• Selected text
:::::
Close

How to apply Java Regex to any Command Line Output?

[Last Updated: Jan 6, 2019]

Java Tools & Commands 

This example shows how to apply Java Regex to any native command line output. Though there are built in pattern matching facilities with commands like findstr (window), find/grep (linux) etc but sometimes they are not powerful enough to apply the desired pattern.

Following class shows how to use our familiar Java regex on command line:

package com.logicbig.example;

import java.io.BufferedReader;
import java.io.InputStreamReader;
import java.util.regex.Matcher;
import java.util.regex.Pattern;
import java.util.regex.PatternSyntaxException;

public class JRegex {
    public static void main(String[] args) {
        if (args.length == 1) {
            applyRegex(args[0], null, getInput());
        } else if (args.length == 2) {
            applyRegex(args[0], args[1], getInput());
        } else if (args.length == 3) {
            applyRegex(args[0], args[1], args[2]);
        } else {
            System.err.println("Wrong usage!");
            System.out.println("Valid uses:");
            System.out.println(" (1)  jregex \"pattern\" \"format\" \"text\"");
            System.out.println(" (2)  externalCommand | jregex \"pattern\"");
            System.out.println(" (3)  externalCommand | jregex \"pattern\" \"format\"");
            System.out.println(" (4)  jregex \"pattern\" < myfile.txt");
            System.out.println(" (5)  jregex \"pattern\" < myfile.txt");
        }
    }

    private static String getInput() {
        String input = "";
        try (BufferedReader reader = new BufferedReader(new InputStreamReader(System.in))) {
            String line = null;
            while (true) {
                if ((line = reader.readLine()) != null) {
                    input += line + "\n";
                } else {
                    break;
                }
            }
        } catch (Exception e) {
            System.err.println(e);
        }
        return input.trim();
    }

    private static void applyRegex(String patternString, String groupFormat, String input) {
        try {
            if (groupFormat == null) {
                Pattern.compile(patternString)
:::::
• List of tasks
A. Reproduce the stretch of the Java regex article from "How to apply Java Regex to any Command" through "the desired pattern.".
B. According to the Java regex article, on what date was the page last updated?
C. Carry on the Java regex article from the point where it stops.
The data after this point is separate material.

• Data lines
:::::
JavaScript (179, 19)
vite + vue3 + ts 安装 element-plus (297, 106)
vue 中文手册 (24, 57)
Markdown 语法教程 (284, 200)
:::::
• Exercise responses
A.
How to apply Java Regex to any Command Line Output?

[Last Updated: Jan 6, 2019]

Java Tools & Commands 

This example shows how to apply Java Regex to any native command line output. Though there are built in pattern matching facilities with commands like findstr (window), find/grep (linux) etc but sometimes they are not powerful enough to apply the desired pattern.

B. Jan 6, 2019.

C.
                       .matcher(input)
                       .results()
                       .forEach(matchResult -> System.out.println(matchResult.group()));
            } else {
                Pattern pattern = Pattern.compile(patternString);
                Matcher m = pattern.matcher(input);
                while (m.find()) {
                    String formattedOutput = getFormattedOutput(m, input, groupFormat);
                    System.out.println(formattedOutput);
                }
            }
        } catch (PatternSyntaxException e) {
            System.err.println(e);
        }
    }

    private static String getFormattedOutput(final Matcher matcher,
                                             final String inputText,
                                             final String formattedReplacement) {
        StringBuilder result = new StringBuilder();
        int cursor = 0;
        while (cursor < formattedReplacement.length()) {
            char nextChar = formattedReplacement.charAt(cursor);
            if (nextChar == '\\') {
                cursor++;
                if (cursor == formattedReplacement.length())
                    throw new IllegalArgumentException("character to be escaped is missing");
                nextChar = formattedReplacement.charAt(cursor);
                result.append(nextChar);
                cursor++;
            } else if (nextChar == '$') {//does not support named groups
                // Skip past $
                cursor++;
                if (cursor == formattedReplacement.length())
                    throw new IllegalArgumentException(
                            "Illegal group reference: group index is missing");
                nextChar = formattedReplacement.charAt(cursor);
                int refNum = -1;
                // The first number is always a group
                refNum = nextChar - '0';
                if ((refNum < 0) || (refNum > 9))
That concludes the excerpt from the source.